How is the indexing performed?
A: Indexing is the process of creating a Conceptual Fingerprint from a text. In Collexis, this automated indexing mechanism performs the following steps on the text: removing the stop words, normalizing the text, selecting concepts by comparison with the thesaurus, clustering the concepts and attaching a relative weight to the concepts by means of a set of algorithms and measuring the specificity, similarity and frequency of the concepts.
Back to Top
Q: How does Collexis generate its search results?
A: Collexis employs vector matching: comparing a search query with the Fingerprints from the records in a Collexion. The outcome is a very accurate and relevant list of content items and/or experts in the form of a list of records. There also exists the possibility of over-specifying a query (i.e., using a considerable piece of text), thus adding context to the query.
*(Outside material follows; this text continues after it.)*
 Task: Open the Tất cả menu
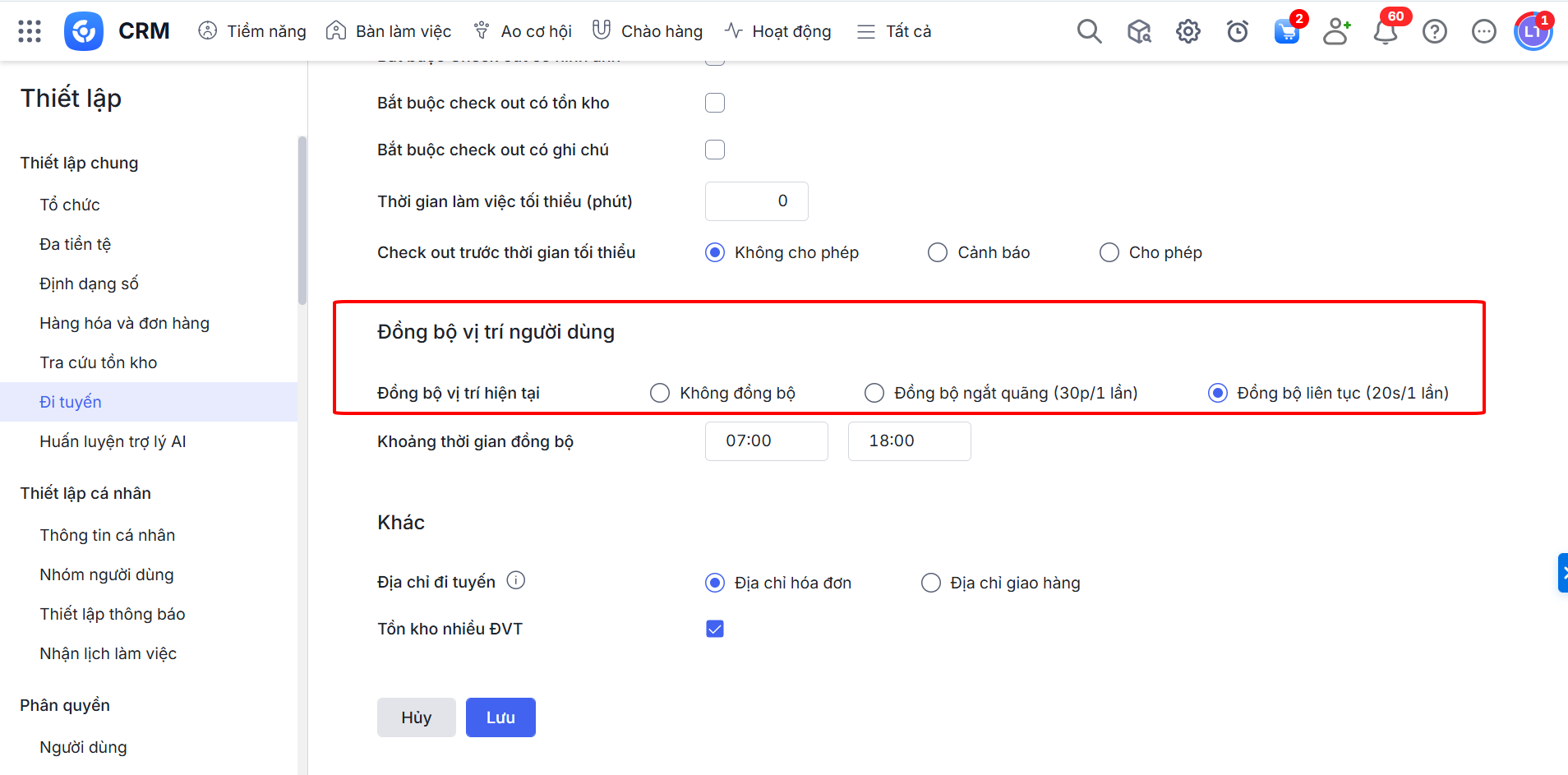coord(894,31)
This context will help the system to improve the accuracy of the query and return references to those content items that are contextually related. The system administrator can enlarge or reduce the set of returned documents by entering a threshold that indicates the minimum “distance” between the records returned and the query. Matching of a search query with Collexion records can be performed on multiple Collexions at the same time.
Back to Top
Q: What makes Collexis different?
A: Initially, Collexis differentiates itself from full-text search engines by making use of thesauri for information retrieval. The high-quality search is based on semantics that have been defined in a thesaurus or ontology: synonymous terms and terms in different languages are linked to a single concept. Hierarchical relations between concepts, links between definitions and terms, and other semantic relationships are utilized in the search applications. This process helps to highlight those terms most relevant to the searcher’s query.